Unos minutos más tarde apareció Charlie.
–¡Qué suerte hemos tenido! –comentó, animado.
–Sí, son encantadores.
–No me refiero a eso. Damiano es rico; podemos pasarlo en grande.
Sally miró a su hermano con desaprobación.
–Charlie, se cuál es tu idea de pasarlo bien –dijo con firmeza–. Haz el favor de portarte bien, si es que sabes.
–Según tú, no –dijo él con fingida inocencia–. ¡Y no esperarás que aprenda ahora, en Venecia!
–¿En qué estaría pensando yo cuando te traje a la ciudad del placer?
–Querías que lo pasara bien y no pienso decepcionarte.
–Eso me temo. Ahora déjame para que me arregle.
–Pero si no tienes ropa para cambiarte.
–No, pero al menos tengo un poco de maquillaje –dijo Sally. Aunque en aquel ambiente era más consciente que nunca de que su aspecto no pasaba de ordinario.
Muchas mujeres envidiaban su delgadez, pero a ella no le gustaba. Y aunque Frank solía decirle que le gustaba así, la mujer que había visto en sus brazos era voluptuosa.
A pesar de retocarse, no pudo quitarse de la cabeza que la duquesa la observaba desde la pared con compasión, como si le dijera: «¿Eso es todo lo que puedes hacer?».
–Sí –dijo Sally, desafiante–. No todas somos una belleza.
Pronto llamaron a la puerta y Pietro apareció con otra máscara, menos aterrorizadora. Tomó la mano de Sally y la condujo al comedor.
La cena consistió en una selección de platos venecianos. Damiano fue un anfitrión atento y considerado, y Sally disfrutó al máximo del momento.
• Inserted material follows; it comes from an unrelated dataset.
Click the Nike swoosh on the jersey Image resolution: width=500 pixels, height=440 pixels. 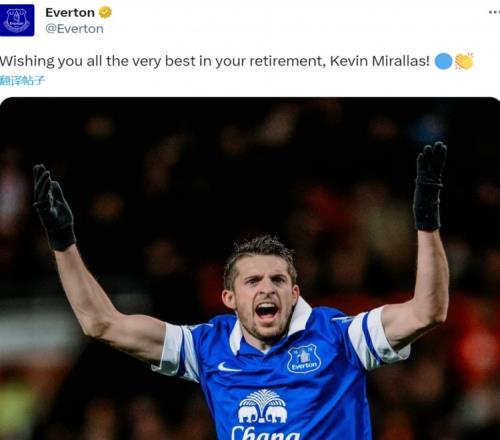click(x=229, y=368)
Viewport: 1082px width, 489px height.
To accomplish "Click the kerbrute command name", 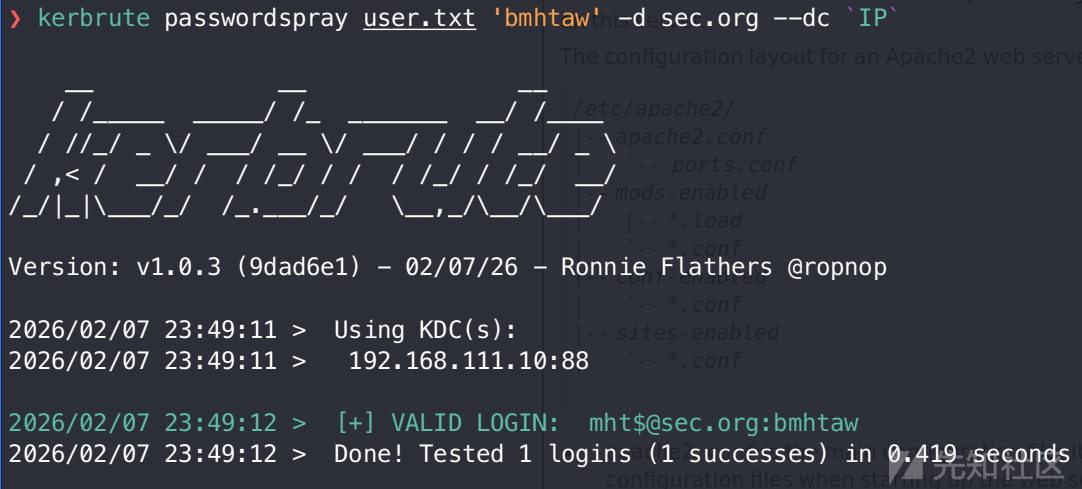I will pos(94,19).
No recordaba la última vez que alguien le había tratado tan bien.
Charlie también lo pasaba bien y bombardeaba a Damiano con preguntas sobre qué hacer en Venecia.
–Hay un montón de cosas –dijo Damiano–: Palacios, monumentos...
–Me refería a sitios animados –dijo Charlie.
–Por supuesto está La Fenice –dijo Damiano–. Siempre que he ido lo he pasado bien.
–¿Va mucha gente?
–Unas mil cada noche.
–¡Qué maravilla! ¿Y qué hacen?
–Se sientan en silencio para disfrutar la función –dijo Sally antes de que Charlie siguiera haciendo el ridículo–. Es el teatro de la ópera.
–¿Ópera? –dijo Charlie, horrorizado–. ¡Pero eso es muy serio!
–No siempre –dijo Damiano–. Algunas son cómicas. Puede que consiga entradas para alguna.
–Por mí no te molestes –dijo Charlie precipitadamente.